■ **Problem details**
Count the lines in the listing below that contain the string "height", treating uppercase and lowercase as different, and reply with the number alone.

Start of Record excerpts

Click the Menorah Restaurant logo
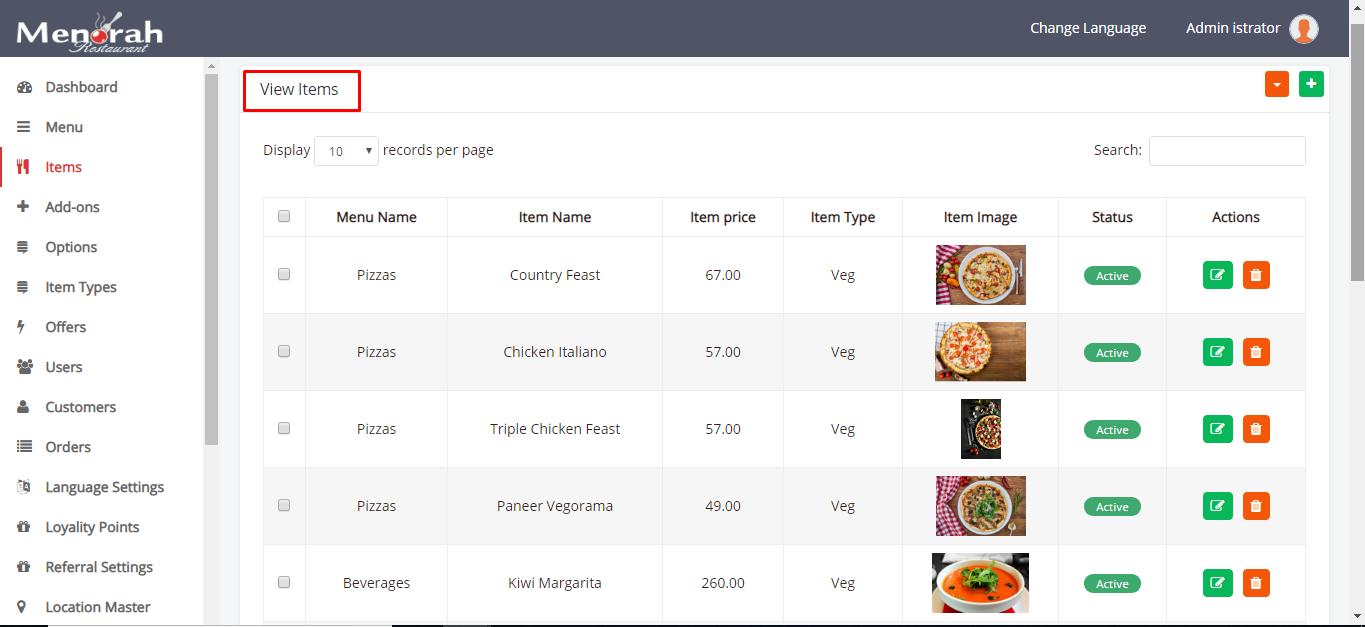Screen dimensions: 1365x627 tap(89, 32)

End of Record excerpts
Start of Record excerpts

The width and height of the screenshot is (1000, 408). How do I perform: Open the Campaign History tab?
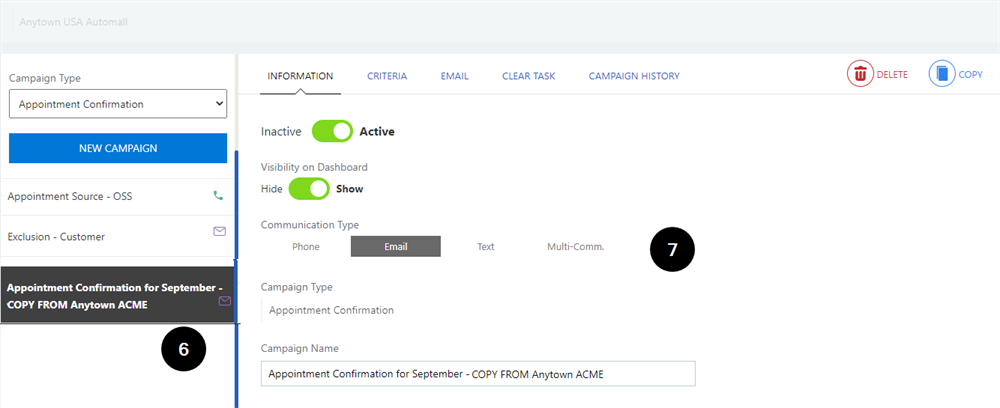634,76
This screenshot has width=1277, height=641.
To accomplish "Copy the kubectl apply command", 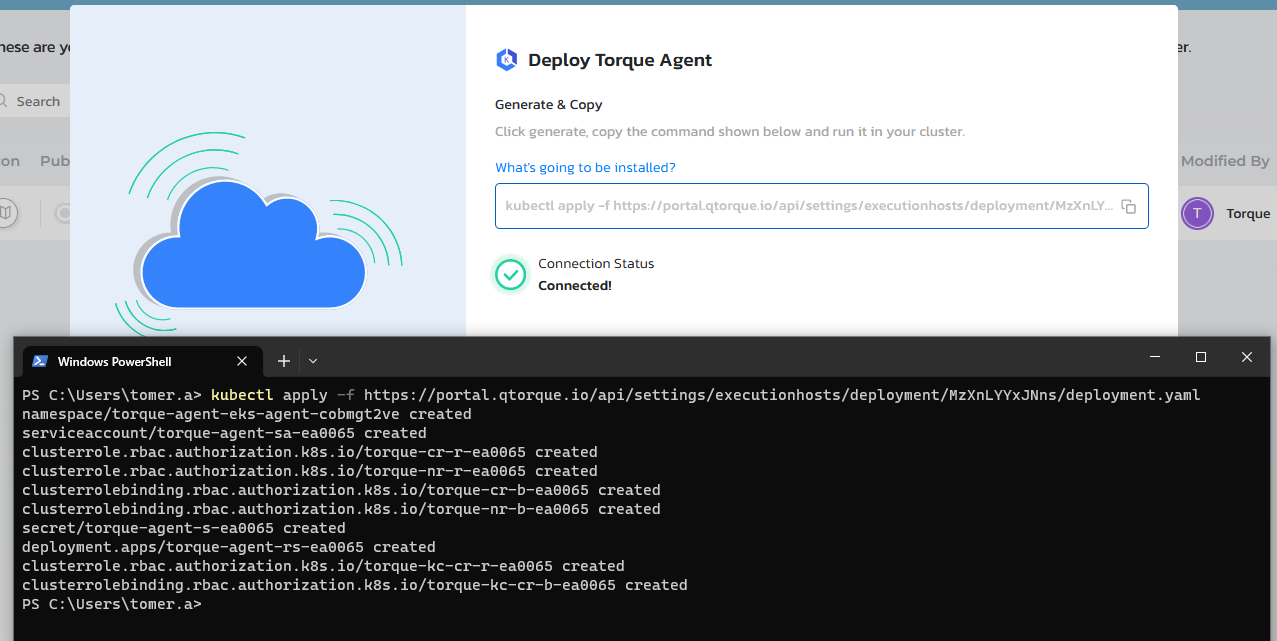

End of Record excerpts
Start of Record excerpts

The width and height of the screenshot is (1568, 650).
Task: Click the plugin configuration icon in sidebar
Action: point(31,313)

End of Record excerpts

■ **Task solution**
3